- Selected text
......

SSDs are non-invasive sensory aids that provide visual information to the 
blind via their existing senses. For example, using a visual-to-auditory SSD 
in a clinical or everyday setting, users wear a miniature camera connected 
to a
small
computer (or smart phone) and stereo headphones.

The images are converted into "soundscapes," using a predictable algorithm,
allowing the user to listen to and then interpret the visual information
coming
from the camera. The blind participants using this device reach a level of
visual acuity technically surpassing the world-agreed criterion of the World
Health Organization (WHO) for blindness, as published in a previous study by
the
same group.

The resulting sight, though not conventional in that it does not involve
activation of the ophthalmological system of the body, is no less visual in
the
sense that it actually activates the visual identification network in the
brain.

The study shows that following a dedicated (but relatively brief) 70 hours
of
unique training paradigm developed in the Amedi lab, the blind people could
easily use SSDs to characterize images into object categories, such as
images of
faces, houses, body shapes, everyday objects and textures. They could also
identify even more complex everyday objects - locating people's positions,
identifying facial expressions, and even reading letters and words (for
demos,
movies and further information: http://brain.huji.ac.il/).

These unprecedented behavioral results are reported in the current issue of
the
prestigious neuroscience journal, Neuron.

The Hebrew University study went on further to actually test what happens in
the
brain when the blind learn to see with sounds. Specifically, the group
tested
the ability of this high-acuity vision to activate the supposedly dormant
visual
cortex of the blind, even though it was taught to process the visual images
through sounds only in adulthood.

Prof. Amedi, and Ella Striem-Amit used functional magnetic resonance imaging
(fMRI) to measure the neural activity of people blind from birth as they
"saw"
- using the SSD - high-resolution images of letters, faces, houses, everyday
objects and body-shapes. Surprisingly, not only was their visual cortex
activated by the sounds, their brain showed selectivity for visual
categories
which characterize the normally developing, sighted brain.

A specific part of the brain, known as the Visual Word Form Area, or VWFA -
that was first discovered in sighted people by Profs. Laurent Cohen and
Stanislas Dehaene of Pitie-Salpétriere Hospital-INSERM-CEA, of France,
co-authors of the current article - is normally very selective.

In sighted people, it has a role in reading, and is activated by seeing and
reading letters more than by any other visual object category.
Astonishingly,
the same was found in this area in people deprived of sight. Their VWFA,
after
only tens of hours of training in SSD use, showed more activation for
letters
than for any of the other visual categories tested.

In fact, the VWFA was so plastic to change, that it showed increased
activation
for SSD letters after less than two hours of training by one of the study
participants.

......

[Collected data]
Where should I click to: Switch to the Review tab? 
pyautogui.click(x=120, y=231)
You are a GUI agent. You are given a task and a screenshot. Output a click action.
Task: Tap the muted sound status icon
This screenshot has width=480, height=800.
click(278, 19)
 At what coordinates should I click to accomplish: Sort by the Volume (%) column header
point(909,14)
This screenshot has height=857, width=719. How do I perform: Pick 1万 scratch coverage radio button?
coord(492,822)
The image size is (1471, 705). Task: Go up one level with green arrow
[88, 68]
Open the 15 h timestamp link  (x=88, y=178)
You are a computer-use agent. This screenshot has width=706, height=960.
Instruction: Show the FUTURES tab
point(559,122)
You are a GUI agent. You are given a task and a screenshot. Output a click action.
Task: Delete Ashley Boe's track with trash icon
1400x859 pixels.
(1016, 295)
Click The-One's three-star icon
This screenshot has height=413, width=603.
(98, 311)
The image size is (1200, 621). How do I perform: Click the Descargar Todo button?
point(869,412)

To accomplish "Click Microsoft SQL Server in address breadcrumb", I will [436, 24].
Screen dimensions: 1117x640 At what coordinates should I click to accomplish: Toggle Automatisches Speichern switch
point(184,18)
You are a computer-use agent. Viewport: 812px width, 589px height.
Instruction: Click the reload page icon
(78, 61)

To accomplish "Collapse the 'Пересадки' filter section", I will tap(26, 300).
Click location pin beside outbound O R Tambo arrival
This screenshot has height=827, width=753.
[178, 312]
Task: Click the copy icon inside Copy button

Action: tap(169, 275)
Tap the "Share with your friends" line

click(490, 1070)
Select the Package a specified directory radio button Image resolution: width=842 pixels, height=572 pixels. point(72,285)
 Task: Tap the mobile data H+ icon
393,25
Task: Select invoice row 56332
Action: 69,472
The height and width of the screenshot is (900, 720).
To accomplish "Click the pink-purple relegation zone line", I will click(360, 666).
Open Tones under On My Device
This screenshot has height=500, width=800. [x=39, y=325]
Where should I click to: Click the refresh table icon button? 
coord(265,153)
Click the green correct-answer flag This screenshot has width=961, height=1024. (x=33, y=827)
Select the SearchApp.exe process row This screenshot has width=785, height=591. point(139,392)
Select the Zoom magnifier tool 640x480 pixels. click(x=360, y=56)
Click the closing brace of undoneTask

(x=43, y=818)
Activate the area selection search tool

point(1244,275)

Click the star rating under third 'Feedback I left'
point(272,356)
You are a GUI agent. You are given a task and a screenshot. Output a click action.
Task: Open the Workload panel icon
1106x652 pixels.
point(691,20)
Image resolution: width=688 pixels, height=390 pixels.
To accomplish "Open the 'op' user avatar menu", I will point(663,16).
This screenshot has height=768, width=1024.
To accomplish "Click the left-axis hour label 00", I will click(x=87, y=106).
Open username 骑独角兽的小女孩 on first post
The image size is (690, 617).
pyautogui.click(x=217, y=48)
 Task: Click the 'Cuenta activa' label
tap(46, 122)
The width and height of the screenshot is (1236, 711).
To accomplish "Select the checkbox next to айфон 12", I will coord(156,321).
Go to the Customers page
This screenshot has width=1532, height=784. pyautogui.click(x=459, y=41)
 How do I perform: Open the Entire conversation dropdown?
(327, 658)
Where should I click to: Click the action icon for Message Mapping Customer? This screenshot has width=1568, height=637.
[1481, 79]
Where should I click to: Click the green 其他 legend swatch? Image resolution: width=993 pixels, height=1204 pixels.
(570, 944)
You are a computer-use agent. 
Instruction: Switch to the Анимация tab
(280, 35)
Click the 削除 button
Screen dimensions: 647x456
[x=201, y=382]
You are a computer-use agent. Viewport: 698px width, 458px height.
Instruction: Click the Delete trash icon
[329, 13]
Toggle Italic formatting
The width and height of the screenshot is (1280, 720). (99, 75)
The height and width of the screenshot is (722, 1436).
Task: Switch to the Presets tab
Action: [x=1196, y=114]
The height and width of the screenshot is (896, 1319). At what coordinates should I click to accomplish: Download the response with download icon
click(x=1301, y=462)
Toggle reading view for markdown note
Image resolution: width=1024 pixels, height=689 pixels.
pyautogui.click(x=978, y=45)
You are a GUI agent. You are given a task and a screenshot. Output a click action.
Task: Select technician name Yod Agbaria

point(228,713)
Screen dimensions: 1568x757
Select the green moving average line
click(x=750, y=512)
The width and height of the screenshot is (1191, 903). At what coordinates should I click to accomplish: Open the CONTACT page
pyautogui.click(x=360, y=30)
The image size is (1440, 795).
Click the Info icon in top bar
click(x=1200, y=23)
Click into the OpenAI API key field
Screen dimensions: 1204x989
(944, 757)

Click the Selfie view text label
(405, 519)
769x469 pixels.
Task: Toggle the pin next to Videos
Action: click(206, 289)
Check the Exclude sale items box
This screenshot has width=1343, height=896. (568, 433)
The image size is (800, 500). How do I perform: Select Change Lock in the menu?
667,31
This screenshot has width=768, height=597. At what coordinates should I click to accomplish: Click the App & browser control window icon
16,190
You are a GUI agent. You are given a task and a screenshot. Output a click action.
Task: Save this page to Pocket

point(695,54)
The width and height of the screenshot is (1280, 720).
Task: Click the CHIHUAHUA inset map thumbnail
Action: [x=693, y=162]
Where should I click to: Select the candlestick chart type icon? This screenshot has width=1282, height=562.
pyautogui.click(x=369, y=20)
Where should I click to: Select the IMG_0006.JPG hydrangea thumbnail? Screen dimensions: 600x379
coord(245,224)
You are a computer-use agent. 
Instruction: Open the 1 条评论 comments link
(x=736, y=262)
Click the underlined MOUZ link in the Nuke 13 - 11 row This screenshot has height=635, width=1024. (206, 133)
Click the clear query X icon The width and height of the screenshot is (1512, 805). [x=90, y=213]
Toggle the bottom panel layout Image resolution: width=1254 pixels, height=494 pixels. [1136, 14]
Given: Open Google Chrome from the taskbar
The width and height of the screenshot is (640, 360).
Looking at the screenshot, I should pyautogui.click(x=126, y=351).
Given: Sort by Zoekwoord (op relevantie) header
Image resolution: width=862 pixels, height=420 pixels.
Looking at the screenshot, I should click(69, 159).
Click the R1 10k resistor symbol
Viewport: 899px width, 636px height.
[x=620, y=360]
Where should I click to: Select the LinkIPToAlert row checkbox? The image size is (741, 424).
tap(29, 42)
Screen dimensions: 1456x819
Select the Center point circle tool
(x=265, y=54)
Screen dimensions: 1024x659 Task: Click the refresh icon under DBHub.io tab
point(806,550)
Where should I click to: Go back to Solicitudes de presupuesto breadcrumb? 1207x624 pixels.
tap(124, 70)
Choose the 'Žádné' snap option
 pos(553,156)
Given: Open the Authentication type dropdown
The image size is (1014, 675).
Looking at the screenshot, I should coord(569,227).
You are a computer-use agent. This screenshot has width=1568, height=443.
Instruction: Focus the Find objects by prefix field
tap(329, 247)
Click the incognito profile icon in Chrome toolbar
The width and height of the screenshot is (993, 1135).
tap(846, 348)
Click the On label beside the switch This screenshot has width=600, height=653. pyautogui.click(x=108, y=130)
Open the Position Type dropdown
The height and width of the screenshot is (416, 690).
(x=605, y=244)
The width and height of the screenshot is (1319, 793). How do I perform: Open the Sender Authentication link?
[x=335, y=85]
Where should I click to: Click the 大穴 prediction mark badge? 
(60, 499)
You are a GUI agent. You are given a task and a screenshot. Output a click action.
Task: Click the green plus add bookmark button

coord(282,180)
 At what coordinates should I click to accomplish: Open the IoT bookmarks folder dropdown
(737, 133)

......

- Problem to solve
From the article on sensory substitution devices, pull out everything from "The study shows" down to "further information: http://brain.huji.ac.il/).".

- Answer area
The study shows that following a dedicated (but relatively brief) 70 hours
of
unique training paradigm developed in the Amedi lab, the blind people could
easily use SSDs to characterize images into object categories, such as
images of
faces, houses, body shapes, everyday objects and textures. They could also
identify even more complex everyday objects - locating people's positions,
identifying facial expressions, and even reading letters and words (for
demos,
movies and further information: http://brain.huji.ac.il/).